[[ Source extract, beginning ]]

The following statements may not be true: Technology = agile, opportunistic, ad hoc, process-driven. Arts organisations = risk aware, accountable, strategic, project-based. Artists are a bit like technologists. Arts managers are a bit like managers.

Once you look at these particular arts organisations, artists, technologists, generalisations like this start to unravel and other patterns start to emerge. As researchers we trade in generalisations. We are expected to amplify details into generalities (not the other way round) and to weave generalisable truths into a story, aka our final report (no pressure there, then). Over the next few weeks we will be posting some of our (possibly true) generalisations on this site. We hope you will find time to disagree with us – just to show you’re listening. Or even (occasionally) to agree.

[[ Source extract, end ]]
[[ Source information, beginning ]]

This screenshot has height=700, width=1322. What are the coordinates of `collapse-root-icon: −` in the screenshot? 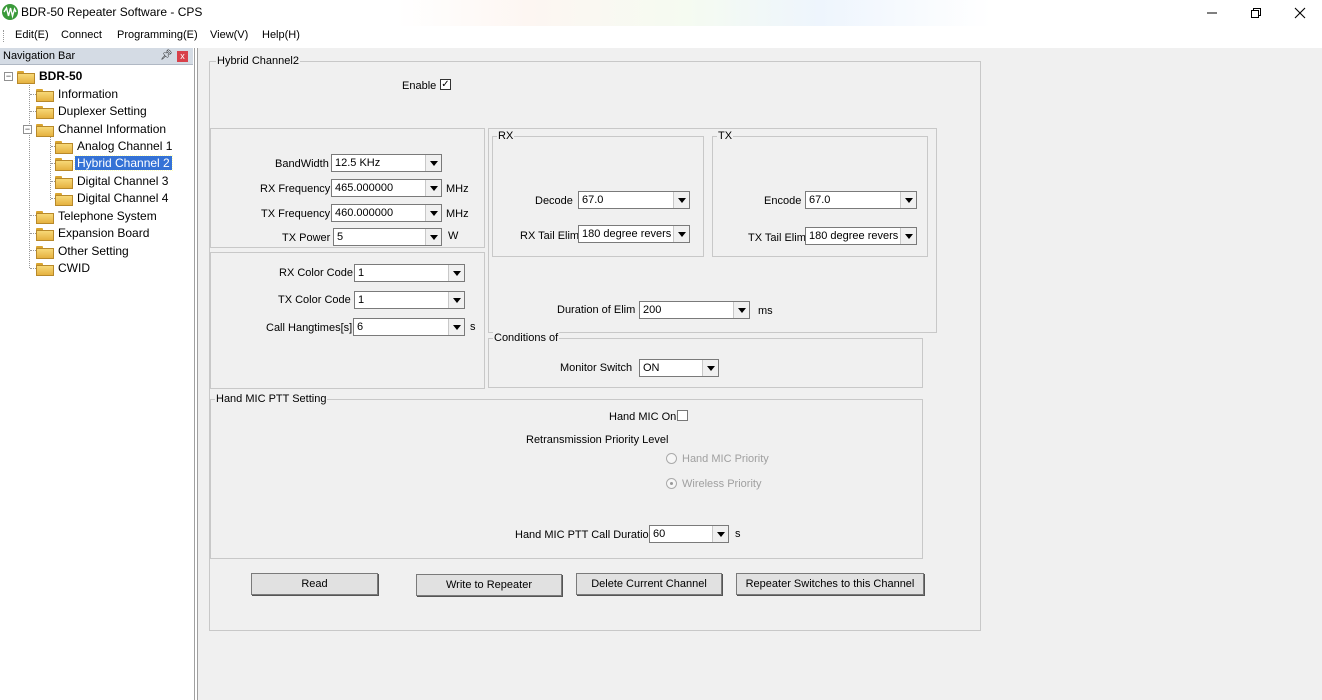 It's located at (8, 76).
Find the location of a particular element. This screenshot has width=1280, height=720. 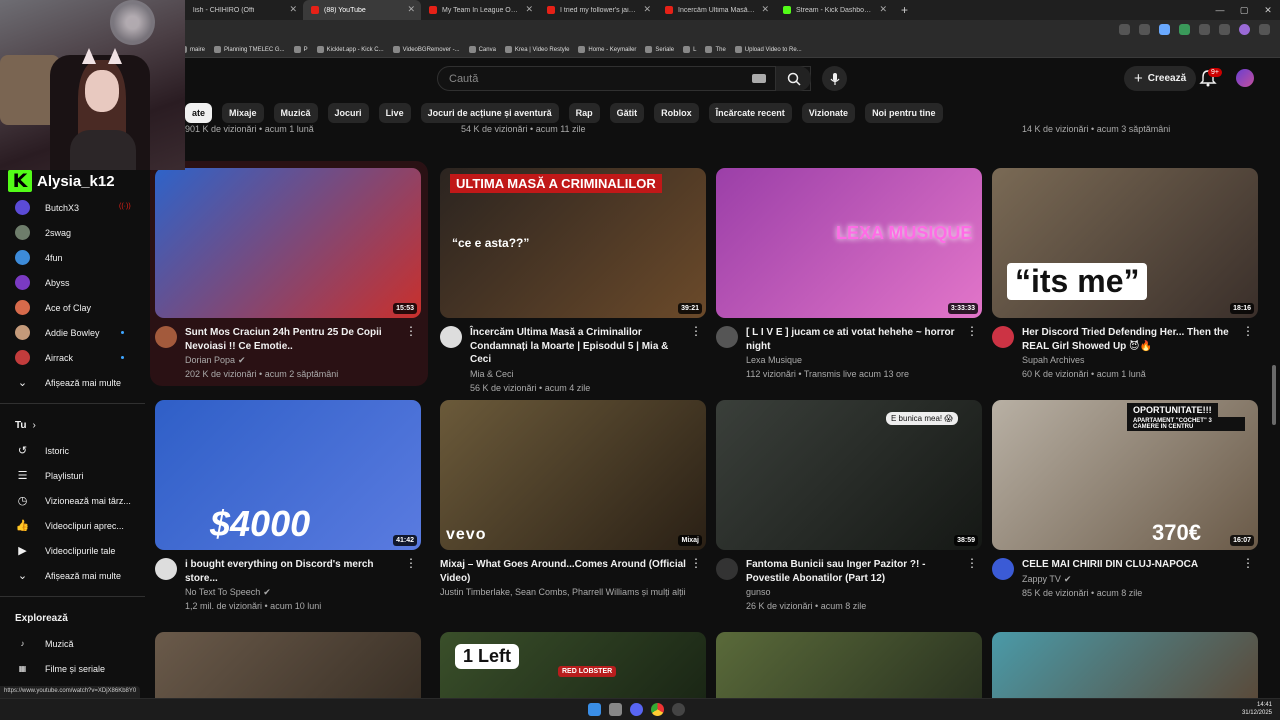

profile-icon is located at coordinates (1244, 30).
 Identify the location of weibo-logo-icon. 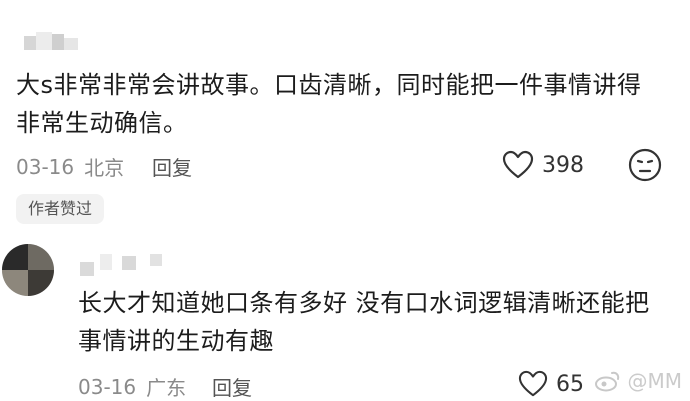
(608, 382).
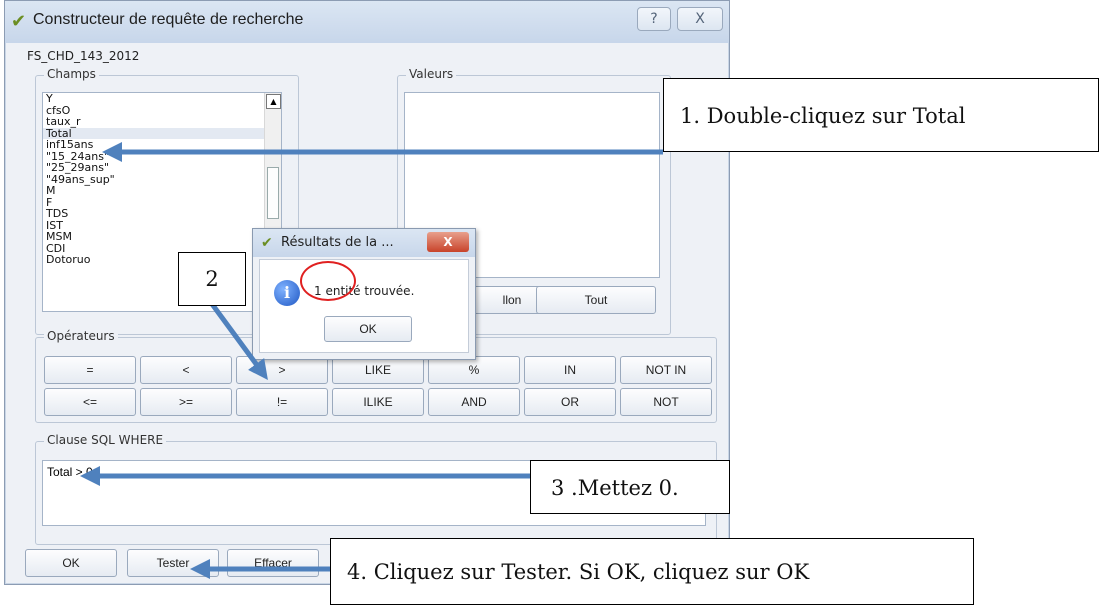 Image resolution: width=1111 pixels, height=606 pixels. What do you see at coordinates (630, 487) in the screenshot?
I see `step-3-callout: 3 .Mettez 0.` at bounding box center [630, 487].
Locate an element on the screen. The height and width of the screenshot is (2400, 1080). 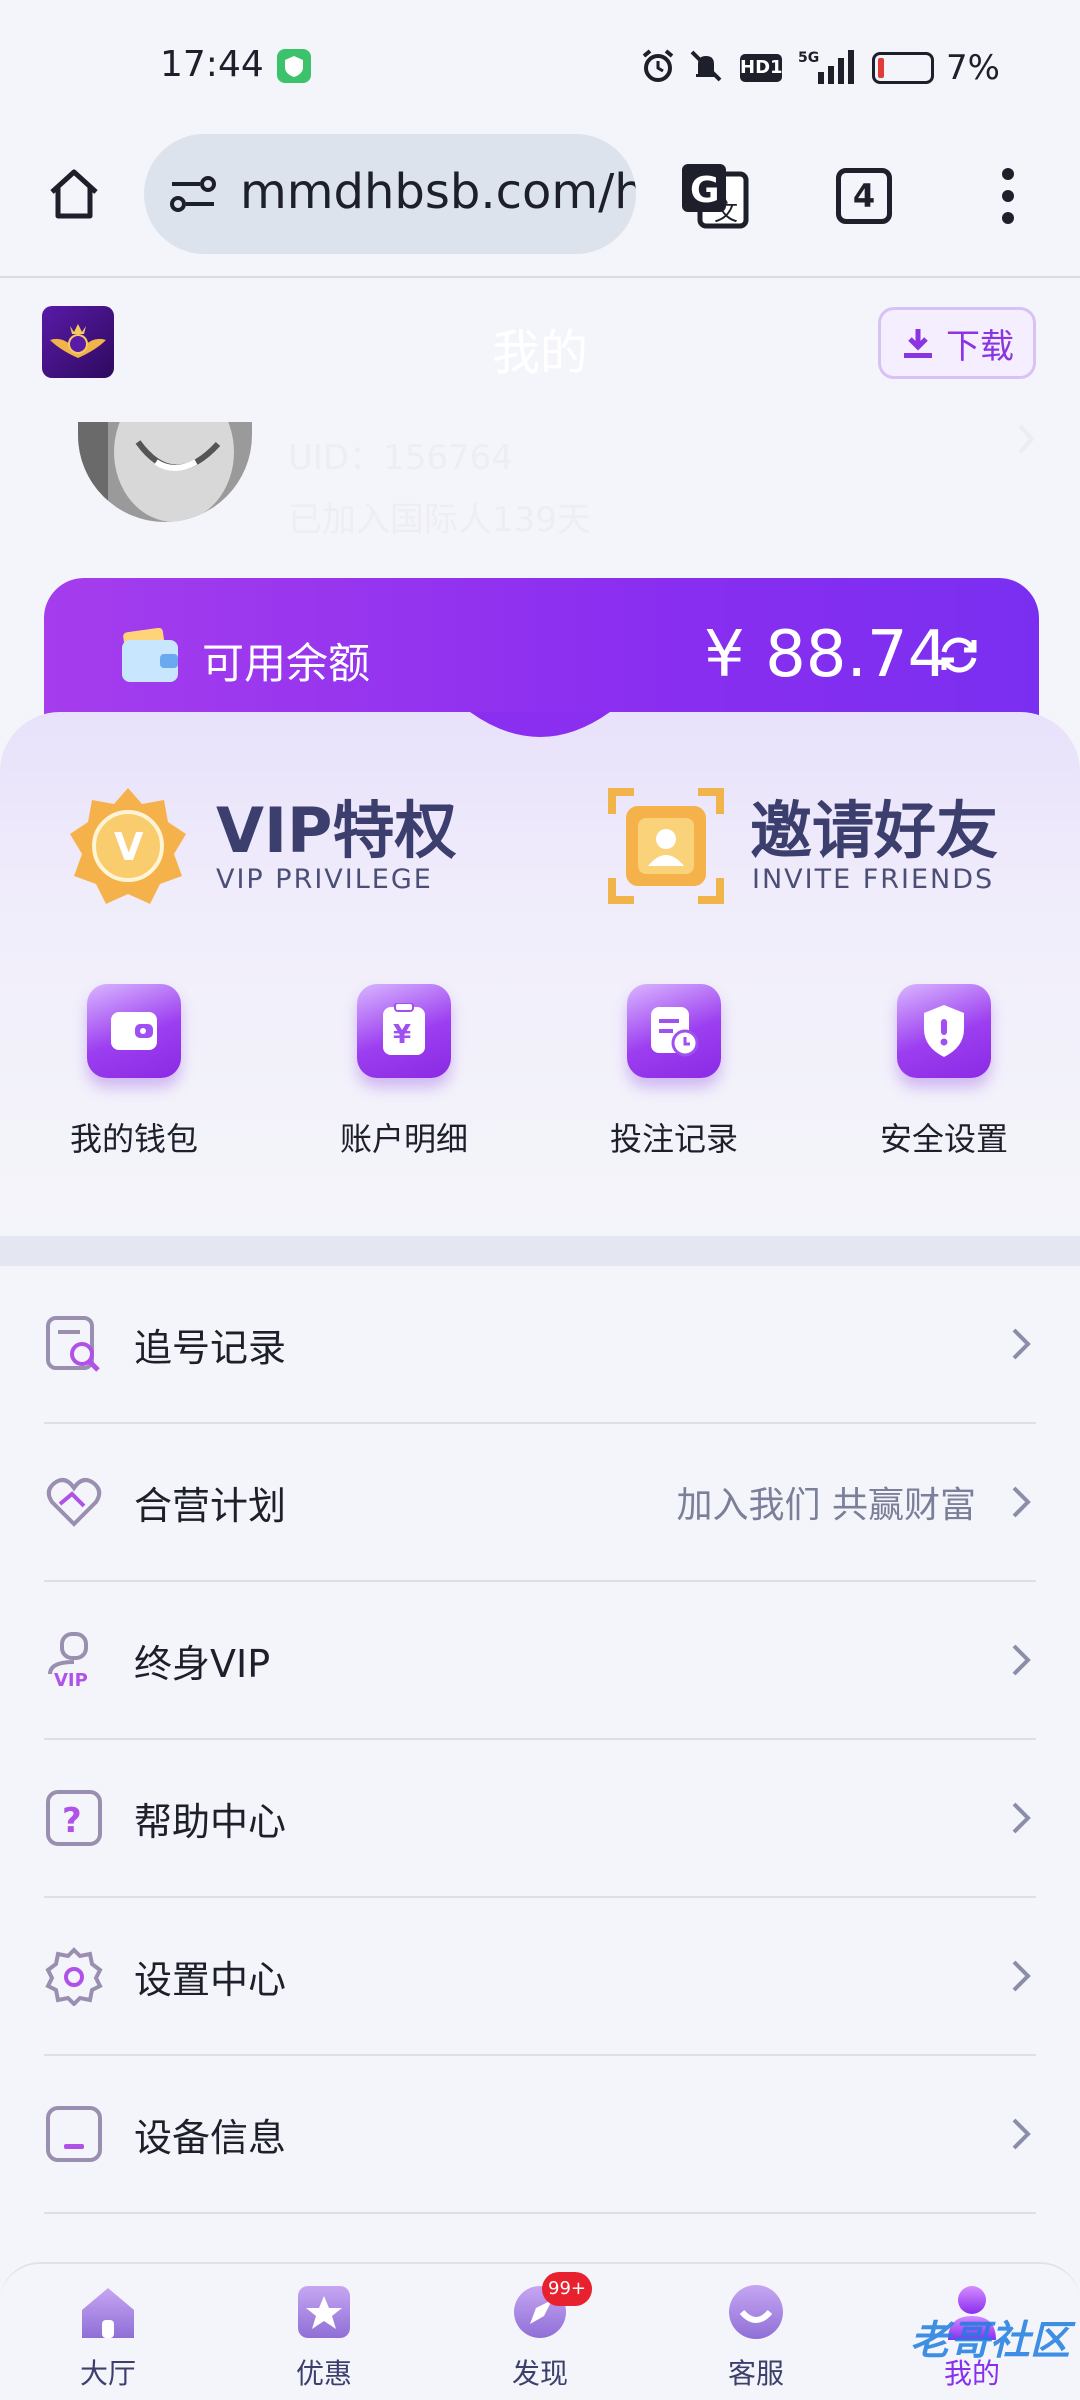
shield-icon is located at coordinates (944, 1031).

[[ Source information, end ]]

_Explore the material_
A – Rewrite the paragraph of the passage on arts organizations and technology that begins "Once you look at these particular arts organisations" as a short bulleted list of its main points.
B – Supply a continuation of the passage on arts organizations and technology, starting after its final sentence.
The data have no connection to the passage on arts organizations and technology.

_Outputs for the tasks_
A –
- Looking closely at particular arts organizations, artists and technologists makes such generalizations unravel and lets other patterns emerge.
- Researchers trade in generalizations: they are expected to amplify details into generalities and weave generalizable truths into a story, their final report.
- Over the next few weeks, some of the researchers' (possibly true) generalizations will be posted on this site.
- Readers are invited to disagree, to show they are listening, or occasionally to agree.

B –
One such pattern emerging across the projects is the idea of making the virtual physically present. How do you make the invisible parts of a creative process visible? How do you help an organisation see itself and be seen by others? There have been ingenious solutions – using motion sensors to capture and represent the human traffic of Spike Island, using a bot to animate conversations in Lighthouse Media, using mini-printers to capture social media chatter about Site Gallery. Creative technologies can show the activity which precedes an exhibition or an installation, in the studio or the back office. They can open up another way of engaging with audiences and visitors beyond a moment’s interaction with an exhibit, exposing the workings under its skin. They can allow organisations, and the people who work in them, to become more attuned to each other and to the world around them, making virtual interactions physically present. They can bring the outside in and the inside out. McLuhan described media technologies as ‘extensions of man’ – computers and phones are so much part of us that we don’t notice them. By giving them a tangible form and location, technologies can remind us not only of their own presence, but also of the creative and organisational processes which connect us.